→ **PROMPT**
Transcribe, exactly and without pictures, the lines below from the line with "The image size is (1032, 448)." to the line with "the minutes input", both ends included, and no others.

→ **EXCERPTED DATA**
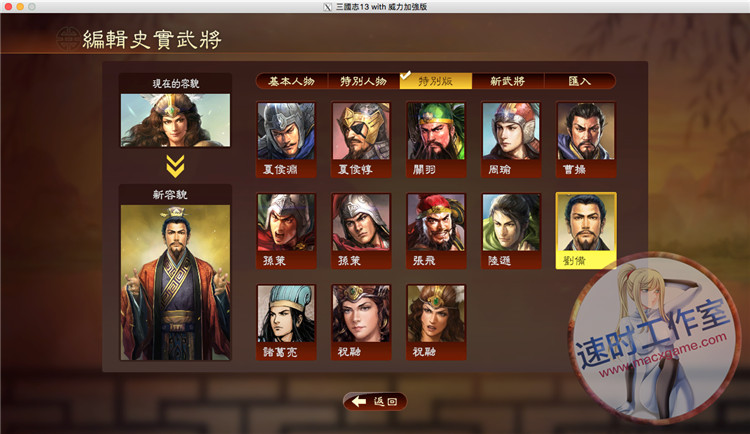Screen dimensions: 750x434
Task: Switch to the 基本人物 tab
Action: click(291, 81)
--
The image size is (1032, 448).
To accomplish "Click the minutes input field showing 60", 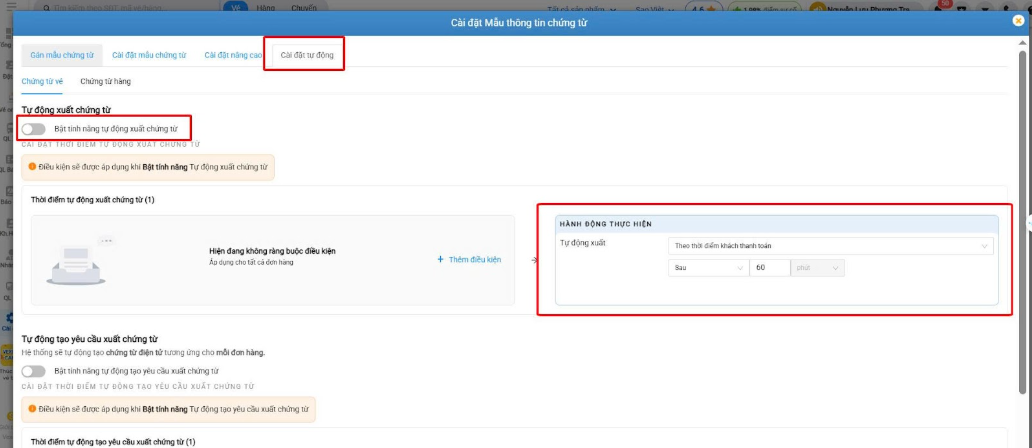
==
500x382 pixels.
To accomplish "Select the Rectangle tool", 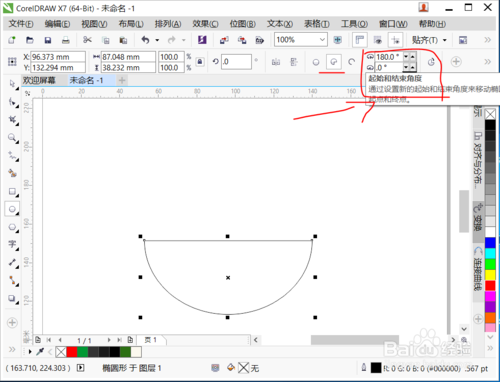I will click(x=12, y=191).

→ **ANSWER SPACE**
The image size is (1032, 448).
To accomplish "Click the minutes input field showing 60", 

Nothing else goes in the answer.